# Working with text data #

## 1.0 n-gram in text data: A sequence of n words used in text ##

In [3]:
from urllib2 import urlopen
from bs4 import BeautifulSoup
import pprint
# get the sequence of n words
def getNgrams(input, n):
  input = input.split(' ')
  output = []
  # return words from the text in groups of n
  for i in range(len(input) - n+1):
    # 0:2, 1:3, 2:4...
    output.append(input[i : i+n])
  return output

html = urlopen("http://en.wikipedia.org/wiki/Python_(programming_language)")
bsObj = BeautifulSoup(html, "html.parser")

# Get the body of text without the HTML
content = bsObj.find("div", {"id":"mw-content-text"}).get_text()

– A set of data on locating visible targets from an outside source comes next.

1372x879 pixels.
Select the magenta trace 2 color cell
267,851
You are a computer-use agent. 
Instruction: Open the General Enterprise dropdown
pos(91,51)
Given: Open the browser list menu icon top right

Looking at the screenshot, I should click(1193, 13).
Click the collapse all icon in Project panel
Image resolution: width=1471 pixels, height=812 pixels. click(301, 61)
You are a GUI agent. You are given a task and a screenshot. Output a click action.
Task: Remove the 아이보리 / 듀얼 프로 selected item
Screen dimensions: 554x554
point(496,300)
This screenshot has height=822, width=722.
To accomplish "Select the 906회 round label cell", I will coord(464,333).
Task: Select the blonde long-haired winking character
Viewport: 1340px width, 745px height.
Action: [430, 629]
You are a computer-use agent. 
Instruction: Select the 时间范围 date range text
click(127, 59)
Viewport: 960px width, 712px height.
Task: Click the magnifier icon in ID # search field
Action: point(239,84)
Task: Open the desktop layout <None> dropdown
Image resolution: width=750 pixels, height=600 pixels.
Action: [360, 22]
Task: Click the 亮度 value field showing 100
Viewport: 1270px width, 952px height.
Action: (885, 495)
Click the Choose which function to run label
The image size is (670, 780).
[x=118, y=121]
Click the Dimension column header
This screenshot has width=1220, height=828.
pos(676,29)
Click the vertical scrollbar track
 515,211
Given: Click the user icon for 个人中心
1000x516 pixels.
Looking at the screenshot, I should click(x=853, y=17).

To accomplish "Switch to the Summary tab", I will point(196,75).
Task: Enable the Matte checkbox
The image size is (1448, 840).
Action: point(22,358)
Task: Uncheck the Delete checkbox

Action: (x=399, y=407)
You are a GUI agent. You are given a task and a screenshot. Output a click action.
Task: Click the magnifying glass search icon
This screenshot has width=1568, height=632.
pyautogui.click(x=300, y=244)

# Split into 2 word groups
ngrams = getNgrams(content, 2)

pprint.pprint(ngrams)
print("2-grams count is: "+str(len(ngrams)))

[[u'This', u'article'],
 [u'article', u'is'],
 [u'is', u'about'],
 [u'about', u'the'],
 [u'the', u'programming'],
 [u'programming', u'language.'],
 [u'language.', u'For'],
 [u'For', u'the'],
 [u'the', u'snake'],
 [u'snake', u'genus,'],
 [u'genus,', u'see'],
 [u'see', u'Python'],
 [u'Python', u'(genus).'],
 [u'(genus).', u'For'],
 [u'For', u'other'],
 [u'other', u'uses,'],
 [u'uses,', u'see'],
 [u'see', u'Python'],
 [u'Python',
  u'(disambiguation).\n\nPython\n\n\n\n\nParadigm\nmulti-paradigm:'],
 [u'(disambiguation).\n\nPython\n\n\n\n\nParadigm\nmulti-paradigm:',
  u'object-oriented,'],
 [u'object-oriented,', u'imperative,'],
 [u'imperative,', u'functional,'],
 [u'functional,', u'procedural,'],
 [u'procedural,', u'reflective\n\n\nDesigned\xa0by\nGuido'],
 [u'reflective\n\n\nDesigned\xa0by\nGuido', u'van'],
 [u'van', u'Rossum\n\n\nDeveloper\nPython'],
 [u'Rossum\n\n\nDeveloper\nPython', u'Software'],
 [u'Software', u'Foundation\n\n\nFirst\xa0appeared\n20\xa0February'],
 [u'Foundation\n\

## 1.1 Clean the data ##

In [13]:
from urllib2 import urlopen
from bs4 import BeautifulSoup
import re
import string
from collections import OrderedDict
import pprint

# Clean the data
def cleanInput(input):
    # Replace all newline characters with a space
    input = re.sub('\n+', " ", input)
    
    # Remove wikipedia citation marks which are of the form [24]
    input = re.sub('\[[0-9]*\]', "", input)
    
    # replace all instances of multiple spaces with single space
    input = re.sub(' +', " ", input)
    
    # Eleminate escape characters by encoding the content with UTF-8
    input = input.encode('utf-8')
    input = input.decode("ascii", "ignore")
    
    cleanInput = []
    input = input.split(' ')
    
    # remove all punctuation marks
    for item in input:
        item = item.strip(string.punctuation)
        # Remove all single character words except 'i' and 'a'
        if len(item) > 1 or (item.lower() == 'a' or item.lower() == 'i'):
            cleanInput.append(item)
    return cleanInput

# Same as in 1.1
def getNgrams(input, n):
    input = cleanInput(input)
    output = dict()
    for i in range(len(input)-n+1):
        newNGram = " ".join(input[i:i+n])
        if newNGram in output:
            output[newNGram] += 1
        else:
            output[newNGram] = 1
    return output

html = urlopen("http://en.wikipedia.org/wiki/Python_(programming_language)")
bsObj = BeautifulSoup(html, "html.parser")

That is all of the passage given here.